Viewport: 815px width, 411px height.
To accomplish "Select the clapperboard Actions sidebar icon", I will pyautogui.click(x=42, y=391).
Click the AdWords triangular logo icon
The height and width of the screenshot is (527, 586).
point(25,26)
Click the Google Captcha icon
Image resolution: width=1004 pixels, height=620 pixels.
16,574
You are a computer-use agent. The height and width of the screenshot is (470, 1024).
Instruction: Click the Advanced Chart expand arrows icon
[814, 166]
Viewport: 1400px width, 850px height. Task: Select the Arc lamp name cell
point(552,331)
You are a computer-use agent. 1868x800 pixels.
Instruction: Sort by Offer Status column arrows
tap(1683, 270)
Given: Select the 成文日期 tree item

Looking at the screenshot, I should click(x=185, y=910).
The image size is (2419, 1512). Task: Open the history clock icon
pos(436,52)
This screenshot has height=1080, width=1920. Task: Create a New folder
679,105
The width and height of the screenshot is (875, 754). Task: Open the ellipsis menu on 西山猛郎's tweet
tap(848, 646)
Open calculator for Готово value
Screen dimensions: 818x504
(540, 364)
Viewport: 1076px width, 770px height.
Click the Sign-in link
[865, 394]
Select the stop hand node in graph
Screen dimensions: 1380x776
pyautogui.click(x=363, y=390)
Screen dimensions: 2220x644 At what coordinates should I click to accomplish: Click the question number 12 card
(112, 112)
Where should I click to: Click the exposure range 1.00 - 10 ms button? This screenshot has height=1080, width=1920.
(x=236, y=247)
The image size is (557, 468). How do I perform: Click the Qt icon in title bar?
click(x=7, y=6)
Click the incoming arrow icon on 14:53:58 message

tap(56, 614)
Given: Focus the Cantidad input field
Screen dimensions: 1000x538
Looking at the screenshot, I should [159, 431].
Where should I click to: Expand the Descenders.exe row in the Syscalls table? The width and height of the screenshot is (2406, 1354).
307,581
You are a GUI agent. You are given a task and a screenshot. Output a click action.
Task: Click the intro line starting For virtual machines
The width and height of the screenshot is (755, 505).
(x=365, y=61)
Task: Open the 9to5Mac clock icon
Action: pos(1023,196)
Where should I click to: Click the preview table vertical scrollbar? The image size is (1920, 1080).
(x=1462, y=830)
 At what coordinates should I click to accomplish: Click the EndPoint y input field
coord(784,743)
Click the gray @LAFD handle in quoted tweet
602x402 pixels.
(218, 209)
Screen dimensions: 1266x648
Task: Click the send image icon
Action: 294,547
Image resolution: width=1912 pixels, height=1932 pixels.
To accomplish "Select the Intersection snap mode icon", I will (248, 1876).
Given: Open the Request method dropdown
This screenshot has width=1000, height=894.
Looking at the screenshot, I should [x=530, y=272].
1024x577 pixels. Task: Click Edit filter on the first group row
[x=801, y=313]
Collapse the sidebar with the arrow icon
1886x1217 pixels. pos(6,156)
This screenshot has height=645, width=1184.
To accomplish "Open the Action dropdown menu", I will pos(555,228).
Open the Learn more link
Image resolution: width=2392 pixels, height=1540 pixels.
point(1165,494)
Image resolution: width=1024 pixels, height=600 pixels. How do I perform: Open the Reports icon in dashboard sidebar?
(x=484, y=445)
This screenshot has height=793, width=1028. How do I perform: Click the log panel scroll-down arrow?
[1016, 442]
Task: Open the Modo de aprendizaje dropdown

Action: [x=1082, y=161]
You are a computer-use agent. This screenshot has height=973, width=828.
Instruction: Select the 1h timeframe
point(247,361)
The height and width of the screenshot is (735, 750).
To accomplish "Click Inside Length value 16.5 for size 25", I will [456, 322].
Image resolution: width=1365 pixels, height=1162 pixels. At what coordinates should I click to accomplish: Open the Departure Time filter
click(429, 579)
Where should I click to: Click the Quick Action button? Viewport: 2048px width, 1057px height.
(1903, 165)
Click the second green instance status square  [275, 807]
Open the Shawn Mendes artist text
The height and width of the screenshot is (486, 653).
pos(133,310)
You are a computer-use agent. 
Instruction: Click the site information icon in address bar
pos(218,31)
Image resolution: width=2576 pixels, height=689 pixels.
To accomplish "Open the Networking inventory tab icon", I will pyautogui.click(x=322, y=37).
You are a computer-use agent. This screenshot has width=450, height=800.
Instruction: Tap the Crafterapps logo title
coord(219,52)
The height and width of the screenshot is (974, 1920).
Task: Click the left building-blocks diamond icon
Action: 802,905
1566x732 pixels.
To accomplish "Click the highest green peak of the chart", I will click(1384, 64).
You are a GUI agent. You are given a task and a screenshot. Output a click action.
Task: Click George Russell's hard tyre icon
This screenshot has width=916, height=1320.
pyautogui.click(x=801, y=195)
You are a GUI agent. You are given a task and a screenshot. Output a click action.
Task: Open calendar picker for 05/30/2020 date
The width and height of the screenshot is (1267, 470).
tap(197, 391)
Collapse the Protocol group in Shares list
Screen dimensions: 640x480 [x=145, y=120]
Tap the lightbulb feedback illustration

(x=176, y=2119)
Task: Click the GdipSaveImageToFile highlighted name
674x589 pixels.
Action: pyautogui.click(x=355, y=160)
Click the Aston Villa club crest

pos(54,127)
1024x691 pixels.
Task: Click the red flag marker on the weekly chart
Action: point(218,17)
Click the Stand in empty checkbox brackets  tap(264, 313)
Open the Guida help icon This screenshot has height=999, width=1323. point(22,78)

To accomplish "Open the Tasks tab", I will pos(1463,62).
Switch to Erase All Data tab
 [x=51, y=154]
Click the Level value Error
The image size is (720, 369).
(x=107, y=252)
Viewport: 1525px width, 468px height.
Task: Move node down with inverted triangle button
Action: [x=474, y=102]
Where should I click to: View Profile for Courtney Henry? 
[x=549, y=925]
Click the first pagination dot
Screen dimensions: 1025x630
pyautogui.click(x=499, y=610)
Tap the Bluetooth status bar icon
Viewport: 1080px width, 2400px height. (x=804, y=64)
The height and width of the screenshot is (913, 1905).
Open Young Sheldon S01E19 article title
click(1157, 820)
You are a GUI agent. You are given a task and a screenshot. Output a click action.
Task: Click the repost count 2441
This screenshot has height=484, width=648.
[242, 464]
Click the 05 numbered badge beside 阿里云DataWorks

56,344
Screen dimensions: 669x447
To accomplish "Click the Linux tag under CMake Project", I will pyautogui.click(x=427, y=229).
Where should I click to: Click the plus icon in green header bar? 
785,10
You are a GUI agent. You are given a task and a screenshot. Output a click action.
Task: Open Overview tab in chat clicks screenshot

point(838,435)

- [The task]:
State how many lines of the records contain the word "should", giving only the number.

- [Response]:
12